**Required action:** Write out all of the data again, precisely as it appears.

Saved entries:
--------

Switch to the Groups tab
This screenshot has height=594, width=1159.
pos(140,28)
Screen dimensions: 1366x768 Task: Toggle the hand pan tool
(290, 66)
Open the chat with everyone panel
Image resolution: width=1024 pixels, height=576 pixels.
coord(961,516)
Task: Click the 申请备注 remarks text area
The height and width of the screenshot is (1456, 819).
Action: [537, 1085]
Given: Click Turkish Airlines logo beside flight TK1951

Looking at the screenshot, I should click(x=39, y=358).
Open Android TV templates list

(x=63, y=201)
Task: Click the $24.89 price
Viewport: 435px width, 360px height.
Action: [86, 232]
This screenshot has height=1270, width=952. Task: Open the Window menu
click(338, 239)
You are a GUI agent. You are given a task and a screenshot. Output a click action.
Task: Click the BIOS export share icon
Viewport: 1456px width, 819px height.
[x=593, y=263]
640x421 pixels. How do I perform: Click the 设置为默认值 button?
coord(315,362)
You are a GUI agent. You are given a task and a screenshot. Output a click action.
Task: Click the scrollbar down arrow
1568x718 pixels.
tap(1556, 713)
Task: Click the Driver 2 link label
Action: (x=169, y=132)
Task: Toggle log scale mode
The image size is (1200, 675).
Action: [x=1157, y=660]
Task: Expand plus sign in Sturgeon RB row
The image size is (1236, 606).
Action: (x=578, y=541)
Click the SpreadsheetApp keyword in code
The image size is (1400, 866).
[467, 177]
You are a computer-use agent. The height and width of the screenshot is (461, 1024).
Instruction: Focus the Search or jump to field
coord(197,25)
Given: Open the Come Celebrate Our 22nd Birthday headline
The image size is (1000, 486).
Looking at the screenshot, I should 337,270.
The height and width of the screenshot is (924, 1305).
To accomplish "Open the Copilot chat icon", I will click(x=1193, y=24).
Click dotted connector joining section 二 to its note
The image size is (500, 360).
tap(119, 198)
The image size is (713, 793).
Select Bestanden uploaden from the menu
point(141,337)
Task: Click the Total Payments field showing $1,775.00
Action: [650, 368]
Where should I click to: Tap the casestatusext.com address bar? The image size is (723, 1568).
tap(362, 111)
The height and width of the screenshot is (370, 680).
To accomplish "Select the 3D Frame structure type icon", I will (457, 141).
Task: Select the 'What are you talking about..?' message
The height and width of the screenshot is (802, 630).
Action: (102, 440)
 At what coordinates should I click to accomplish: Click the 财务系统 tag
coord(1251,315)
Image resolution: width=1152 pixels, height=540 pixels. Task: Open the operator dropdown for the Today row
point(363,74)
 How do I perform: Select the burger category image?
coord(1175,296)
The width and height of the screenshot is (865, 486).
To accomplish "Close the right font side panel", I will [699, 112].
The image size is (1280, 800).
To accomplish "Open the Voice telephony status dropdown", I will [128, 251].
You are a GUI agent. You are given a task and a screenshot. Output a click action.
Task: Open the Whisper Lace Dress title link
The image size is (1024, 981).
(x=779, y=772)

--------

**Your response:**
Switch to the Groups tab
This screenshot has height=594, width=1159.
pos(140,28)
Screen dimensions: 1366x768 Task: Toggle the hand pan tool
(290, 66)
Open the chat with everyone panel
Image resolution: width=1024 pixels, height=576 pixels.
coord(961,516)
Task: Click the 申请备注 remarks text area
The height and width of the screenshot is (1456, 819).
Action: [537, 1085]
Given: Click Turkish Airlines logo beside flight TK1951

Looking at the screenshot, I should click(x=39, y=358).
Open Android TV templates list

(x=63, y=201)
Task: Click the $24.89 price
Viewport: 435px width, 360px height.
Action: [86, 232]
This screenshot has height=1270, width=952. Task: Open the Window menu
click(338, 239)
You are a GUI agent. You are given a task and a screenshot. Output a click action.
Task: Click the BIOS export share icon
Viewport: 1456px width, 819px height.
[x=593, y=263]
640x421 pixels. How do I perform: Click the 设置为默认值 button?
coord(315,362)
You are a GUI agent. You are given a task and a screenshot. Output a click action.
Task: Click the scrollbar down arrow
1568x718 pixels.
tap(1556, 713)
Task: Click the Driver 2 link label
Action: (x=169, y=132)
Task: Toggle log scale mode
The image size is (1200, 675).
Action: [x=1157, y=660]
Task: Expand plus sign in Sturgeon RB row
The image size is (1236, 606).
Action: (x=578, y=541)
Click the SpreadsheetApp keyword in code
The image size is (1400, 866).
[467, 177]
You are a computer-use agent. The height and width of the screenshot is (461, 1024).
Instruction: Focus the Search or jump to field
coord(197,25)
Given: Open the Come Celebrate Our 22nd Birthday headline
The image size is (1000, 486).
Looking at the screenshot, I should 337,270.
The height and width of the screenshot is (924, 1305).
To accomplish "Open the Copilot chat icon", I will click(x=1193, y=24).
Click dotted connector joining section 二 to its note
The image size is (500, 360).
tap(119, 198)
The image size is (713, 793).
Select Bestanden uploaden from the menu
point(141,337)
Task: Click the Total Payments field showing $1,775.00
Action: [650, 368]
Where should I click to: Tap the casestatusext.com address bar? The image size is (723, 1568).
tap(362, 111)
The height and width of the screenshot is (370, 680).
To accomplish "Select the 3D Frame structure type icon", I will (457, 141).
Task: Select the 'What are you talking about..?' message
The height and width of the screenshot is (802, 630).
Action: (102, 440)
 At what coordinates should I click to accomplish: Click the 财务系统 tag
coord(1251,315)
Image resolution: width=1152 pixels, height=540 pixels. Task: Open the operator dropdown for the Today row
point(363,74)
 How do I perform: Select the burger category image?
coord(1175,296)
The width and height of the screenshot is (865, 486).
To accomplish "Close the right font side panel", I will [699, 112].
The image size is (1280, 800).
To accomplish "Open the Voice telephony status dropdown", I will [128, 251].
You are a GUI agent. You are given a task and a screenshot. Output a click action.
Task: Open the Whisper Lace Dress title link
The image size is (1024, 981).
(x=779, y=772)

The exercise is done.